Plaisir anal et capitalisme – Soirée animée par la revue Jef Klak et Javier Sàez venu spécialement de Madrid, auteur de Théorie queer et psychanalyse, 2005 et de l’article « Le mâle vulnérable » dans le numéro 2 de Jef Klak, « Bout d’ficelle ». Marco Vidal présentera également son livre Fist paru aux éditions Zones et participera au débat.
Dès l’éducation des enfants, le genre est déterminé par un apprentissage du rôle de l’anus comme sale et dédié uniquement aux excréments. N’étant pas une zone érogène légitime, il devient ensuite un point de différenciation entre masculin et féminin : si l’anus n’est pas destiné au plaisir sexuel, alors l’homme n’a pas de zone qui puisse être pénétrée. Le masculin devient donc l’impénétrable et le féminin le pénétrable par définition. Le masculin prend pour définition par défaut ce que n’est pas la femme, avec des effets de domination comprises comme pénétration active et action passive de se faire pénétrer. Une femme ne pourrait pas pénétrer un homme, une femme ne pourrait pas pénétrer une femme, un homme ne pourrait pas pénétrer un homme, etc.
Cette distinction se retrouve dans le langage courant (dans ton cul, vas te faire enculer, trou du cul, etc.) et jusque dans les rapports entre homosexuels où les rôles de domination se répètent autour des positions de sodomie passive ou active.

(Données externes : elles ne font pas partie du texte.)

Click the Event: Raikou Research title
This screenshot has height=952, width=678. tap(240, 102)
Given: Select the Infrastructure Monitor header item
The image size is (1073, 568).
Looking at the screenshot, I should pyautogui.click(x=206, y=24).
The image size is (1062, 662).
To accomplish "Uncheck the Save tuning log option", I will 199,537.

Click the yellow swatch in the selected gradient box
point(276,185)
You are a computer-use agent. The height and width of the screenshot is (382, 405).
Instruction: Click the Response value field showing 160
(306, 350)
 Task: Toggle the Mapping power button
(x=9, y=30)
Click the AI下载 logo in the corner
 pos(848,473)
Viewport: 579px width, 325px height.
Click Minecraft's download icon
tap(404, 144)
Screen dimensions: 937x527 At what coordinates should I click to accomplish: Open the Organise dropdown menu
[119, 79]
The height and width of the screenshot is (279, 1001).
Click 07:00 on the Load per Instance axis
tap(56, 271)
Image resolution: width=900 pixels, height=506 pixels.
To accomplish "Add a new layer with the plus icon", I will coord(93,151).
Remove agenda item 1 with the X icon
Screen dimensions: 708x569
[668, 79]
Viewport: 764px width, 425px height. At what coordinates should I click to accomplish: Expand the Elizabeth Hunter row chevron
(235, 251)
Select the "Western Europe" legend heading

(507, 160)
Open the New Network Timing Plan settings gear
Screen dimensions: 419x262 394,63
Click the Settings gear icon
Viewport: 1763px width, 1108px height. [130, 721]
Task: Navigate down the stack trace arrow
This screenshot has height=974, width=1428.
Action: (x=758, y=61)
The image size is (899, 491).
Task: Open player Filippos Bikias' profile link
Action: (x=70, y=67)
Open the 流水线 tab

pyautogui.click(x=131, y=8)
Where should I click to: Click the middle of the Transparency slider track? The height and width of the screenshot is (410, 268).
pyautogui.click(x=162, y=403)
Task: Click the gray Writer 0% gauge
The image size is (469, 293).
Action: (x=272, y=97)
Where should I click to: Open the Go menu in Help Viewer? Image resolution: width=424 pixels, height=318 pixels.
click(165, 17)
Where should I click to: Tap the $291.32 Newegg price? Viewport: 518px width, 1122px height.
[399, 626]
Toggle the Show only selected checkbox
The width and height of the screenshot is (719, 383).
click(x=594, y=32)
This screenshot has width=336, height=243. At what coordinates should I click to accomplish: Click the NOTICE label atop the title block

Partant de ces considérations sur le rapport de la société à l’anus et après un détour par la théorie freudienne du stade anal qui tourne autour des effets de rétention et de libération de la puissance accumulée (troubles de l’avarice et du mutisme, etc.), Javier Sàez tente de lier les rapports au social à l’anus dans une perspective genrée et anticapitaliste. S’attaquer aux constructions de genre et aux discriminations bâties sur le refoulement du plaisir anal permettrait de mieux s’attaquer aux rapports de domination internes aux capitalisme.
Fist
Par Marco Vidal
Éditions Zones
Le XXe siècle aurait inscrit une seule innovation au répertoire des pratiques sexuelles : le fist fucking. Fallait-il en rester à cette doxa popularisée par nombre d’intellectuels et de chercheurs ? Combinant érudition historique, réflexions théoriques, récits à la première personne, quasi-poèmes en prose, Fist peut se lire au choix comme une apostille à Histoire de la sexualité de Michel Foucault ou comme un roman queer.
La singulière généalogie érotique qu’il nous propose s’ouvre sur des photographies de Robert Mapplethorpe et se clôt par une relecture du Cantique des cantiques. Entretemps, on aura visité Les Catacombes, mythique club privé du San Francisco des années 1970 ; relu Koltès, Sade, Homère, Ovide, Ronsard et Henry James ; croisé Amerifist, acteur star de ce sousgenre du cinéma porno ; compulsé des traités de médecine du XIXe siècle pour y découvrir d’étranges prescriptions ; passé des petites annonces sur des sites spécialisés ; fait quelques rencontres et pris rendez-vous chez un proctologue…
Réduire le fist fucking à la violence du « poing » est un contresens. Le plaisir civilise la main pour mieux réinvestir les puissances imaginaires du corps, dans une union improbable qui pourrait bien aussi s’appeler « amour ».